Sadly, Premier Cruise Lines is no longer with us, but this popular cruise line had a good run that lasted nearly twenty years. Premier Cruise Line was founded in 1983. Conflicting reports state that the company was formed by two cruise veterans and later bought by Dial Corporation — who also owned the Greyhound Bus Company.
Premier Cruise Lines was named the “Official Cruise Line of Walt Disney World,” and it offered 3-day and 4-day Bahamas trips out of Port Canaveral, Florida. With the trademark “The Big Red Boat,” Premier Cruise Line became the most popular cruise line for families. During the late 1980s and 1990s, Premier Cruise Line was earning more than $20 million a year, on a gross revenue of $100 million. Led by former Royal Cruise Line President Jim Naik, the company remained successful throughout most of the early 1990s. It didn’t hurt that Premier Cruise Lines was practically backed by Universal Studios.
Premier Cruise Lines started with a 25-year old vessel that was redesigned and named StarShip Royale. Within two years, Premier Cruise Lines added another older ship – the 20-year-old StarShip Oceanic. After several years of service, the Starship Royals was sold and two much younger ships were brought in including the six-year-old StarShip Atlantic and the 16-year-old StarShip Majestic. The StarShip Royale was eventually reincarnated as the SeaBreeze.
During this time the cruise industry began to see changes and the competition for customers was pretty fierce among the cruise lines, especially those designed with families in mind. Disney had already started its own cruise line business, leaving Premier Cruise Lines out in the cold. Premier quickly affiliated itself with the Looney Tunes characters to keep up the family image. But, cruise Lines such as Royal Caribbean, Carnival Cruise lines, and Princess Cruises began building 100,000 gross ton ships and with lots of attractive extras such as mini-golf courses, 24-hour pizzerias, and even ice skating rinks! By this time Premier Cruise Lines was down to one ship, the StarShip Oceanic. The year was 1997.
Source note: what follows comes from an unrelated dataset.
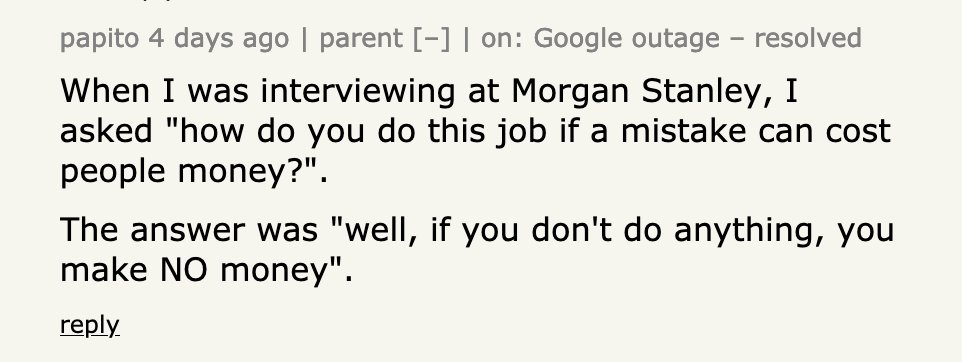Image resolution: width=962 pixels, height=362 pixels.
Task: Go to the parent comment
Action: point(360,39)
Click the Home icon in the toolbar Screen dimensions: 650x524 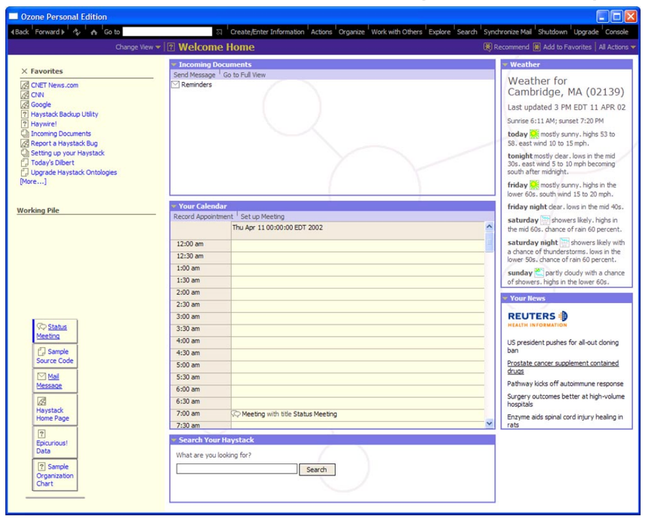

Premier Cruise Lines attempted to reinvent itself by forming a new cruise company and taking a more dignified approach to cruising. The plan was to promote the classic cruise ship experience. The company, now named Cruise Holdings, bought the more “traditional” vessels of Premier Cruise Line, Dolphin Cruise Line, and Seawind Cruises.
The pluses and perks promoted by the new and improved premier included: budget prices, unique itineraries, comfortably sized ships, personalized service, and even free resort programs. By this time the competition was so intense, it was already too late for Cruise Holdings (or Premier). In September 2000 the former Premier Cruise Line ship SeaBreeze sank — under disputed circumstances. On September 14, 2000, Premier Cruises was forced to cease operations.